Alternatively, they might just try to do this because they malfunction in high-stakes scenarios. Regardless of how ‘intentional’ this action is, it could still result in the same outcome. For example, Bing Chat sometimes threatens to kill or hurt people who criticise it (although luckily it doesn’t have the capability to carry out this threat), despite being a relatively simple text-prediction system without other structured goals.
It’s genuinely unclear whether the way we train systems will lead to this. Training systems (particularly with reinforcement learning) to take actions in the world with high self-awareness seems likely to increase this risk. Unfortunately, there are clear economic incentives to drive towards this as these systems are likely more able to effectively augment or replace human labour.
It’s also very unclear whether our current approaches to AI safety will mitigate these threats. We still don’t know how to robustly make AI systems do what their creators want them to do. AI governance approaches often don’t address takeover risks, and even where they do only somewhat mitigate the threat.
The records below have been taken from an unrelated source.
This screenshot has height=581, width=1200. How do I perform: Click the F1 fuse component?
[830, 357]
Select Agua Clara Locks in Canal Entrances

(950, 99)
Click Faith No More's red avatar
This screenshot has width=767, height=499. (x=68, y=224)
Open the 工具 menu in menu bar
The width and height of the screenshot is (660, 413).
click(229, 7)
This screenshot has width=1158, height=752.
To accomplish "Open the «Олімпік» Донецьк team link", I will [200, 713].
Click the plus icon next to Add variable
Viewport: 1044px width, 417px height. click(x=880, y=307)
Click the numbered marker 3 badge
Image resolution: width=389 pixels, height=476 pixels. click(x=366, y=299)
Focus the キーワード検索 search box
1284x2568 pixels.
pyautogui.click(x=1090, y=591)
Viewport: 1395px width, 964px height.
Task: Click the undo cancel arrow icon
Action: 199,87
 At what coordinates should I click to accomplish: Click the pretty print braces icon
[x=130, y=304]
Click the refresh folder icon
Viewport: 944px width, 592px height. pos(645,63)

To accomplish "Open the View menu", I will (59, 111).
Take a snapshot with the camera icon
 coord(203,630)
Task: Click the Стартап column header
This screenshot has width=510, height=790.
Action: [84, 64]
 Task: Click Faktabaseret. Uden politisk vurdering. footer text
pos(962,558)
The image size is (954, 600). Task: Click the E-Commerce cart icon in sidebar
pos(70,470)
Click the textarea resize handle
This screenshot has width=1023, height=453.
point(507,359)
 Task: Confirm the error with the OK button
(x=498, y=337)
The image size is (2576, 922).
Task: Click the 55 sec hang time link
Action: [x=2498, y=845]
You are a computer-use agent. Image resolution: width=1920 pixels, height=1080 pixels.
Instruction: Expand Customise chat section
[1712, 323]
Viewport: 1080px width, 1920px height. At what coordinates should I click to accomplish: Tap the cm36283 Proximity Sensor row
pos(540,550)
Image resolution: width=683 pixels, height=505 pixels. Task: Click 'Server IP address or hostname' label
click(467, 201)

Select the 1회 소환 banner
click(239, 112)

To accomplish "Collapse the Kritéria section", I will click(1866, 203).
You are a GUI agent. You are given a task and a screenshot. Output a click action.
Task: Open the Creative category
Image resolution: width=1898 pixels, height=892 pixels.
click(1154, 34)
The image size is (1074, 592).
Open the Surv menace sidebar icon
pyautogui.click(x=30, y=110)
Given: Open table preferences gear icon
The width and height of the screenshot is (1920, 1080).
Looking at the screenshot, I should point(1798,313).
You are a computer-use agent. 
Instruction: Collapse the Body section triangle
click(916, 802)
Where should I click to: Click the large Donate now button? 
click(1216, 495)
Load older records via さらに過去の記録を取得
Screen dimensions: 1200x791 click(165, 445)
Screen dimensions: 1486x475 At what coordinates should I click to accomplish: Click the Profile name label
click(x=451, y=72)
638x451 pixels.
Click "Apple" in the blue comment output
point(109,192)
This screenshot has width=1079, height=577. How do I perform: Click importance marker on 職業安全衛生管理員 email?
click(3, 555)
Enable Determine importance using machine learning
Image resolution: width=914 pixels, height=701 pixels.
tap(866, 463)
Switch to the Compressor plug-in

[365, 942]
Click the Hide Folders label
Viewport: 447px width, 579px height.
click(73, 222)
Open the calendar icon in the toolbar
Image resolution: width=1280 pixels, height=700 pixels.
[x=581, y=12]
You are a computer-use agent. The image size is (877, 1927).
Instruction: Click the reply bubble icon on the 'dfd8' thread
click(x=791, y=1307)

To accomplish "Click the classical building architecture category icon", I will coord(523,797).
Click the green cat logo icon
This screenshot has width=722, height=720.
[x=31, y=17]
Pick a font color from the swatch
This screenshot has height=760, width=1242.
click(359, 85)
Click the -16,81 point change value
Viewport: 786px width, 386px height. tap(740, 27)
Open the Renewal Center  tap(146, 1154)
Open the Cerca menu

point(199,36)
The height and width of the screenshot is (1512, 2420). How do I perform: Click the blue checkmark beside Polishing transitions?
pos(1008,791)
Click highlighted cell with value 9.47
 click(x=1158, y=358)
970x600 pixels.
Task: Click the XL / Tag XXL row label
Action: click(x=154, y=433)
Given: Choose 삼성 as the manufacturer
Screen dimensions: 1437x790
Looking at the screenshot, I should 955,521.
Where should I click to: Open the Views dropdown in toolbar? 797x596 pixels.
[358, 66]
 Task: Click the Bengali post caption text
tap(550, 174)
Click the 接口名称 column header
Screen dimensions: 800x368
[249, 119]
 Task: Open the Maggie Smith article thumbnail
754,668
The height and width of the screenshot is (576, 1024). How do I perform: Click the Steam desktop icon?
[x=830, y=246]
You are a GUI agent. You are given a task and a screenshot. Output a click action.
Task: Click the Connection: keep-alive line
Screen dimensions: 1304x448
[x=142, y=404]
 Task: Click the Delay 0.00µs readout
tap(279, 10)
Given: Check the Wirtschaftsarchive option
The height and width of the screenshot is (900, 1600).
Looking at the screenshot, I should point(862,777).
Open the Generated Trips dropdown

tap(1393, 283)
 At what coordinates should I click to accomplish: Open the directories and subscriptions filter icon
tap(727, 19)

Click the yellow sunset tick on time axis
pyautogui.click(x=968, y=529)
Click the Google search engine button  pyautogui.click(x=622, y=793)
Many researchers worry that if incredibly intelligent AI systems are actively optimising against safeguards it’s likely that imperfect safeguards applied to a fundamentally misaligned model will break at some point (which could be quickly, in the case of an intelligence explosion).
Unknown Risks
New technologies often pose risks that are hard to foresee. As Dafoe (2020) mentions, risks from the combustion engine have included "urban sprawl, blitzkrieg offensive warfare, strategic bombers, and climate change"—presumably a hard list to predict in the 1800s.
Despite this, we can still indirectly prepare for them. We can make institutions better at identifying and responding to new AI risks as they emerge. We can also improve our responsiveness to currently unknown risks, in part by remembering that we might not yet know all the risks.
Footnotes
Skeptics argue there are enormous challenges in using drones to reliably locate submarines, such as vast search areas, limitations of sensor technology, short battery lives, and low drone speeds. On the other hand, perhaps these problems could be overcome with technological advances (e.g. improved sensor data analysis) and innovative approaches (e.g. using relatively centralized recharging stations or surface-level solar panels to recharge drones).
This is different from the earlier concern about the lock-in of bad values. In an earlier section, we considered how concentration of power could lock in bad values. Here, the concern is that unconstrained competition could lock in bad values. (Of course, which values are bad is highly contested.)
[Footnote from the excerpt] Note that bargaining failure is not the only cause of catastrophic interactions. For instance, the interactions of Lethal Autonomous Weapon Systems might also be catastrophic.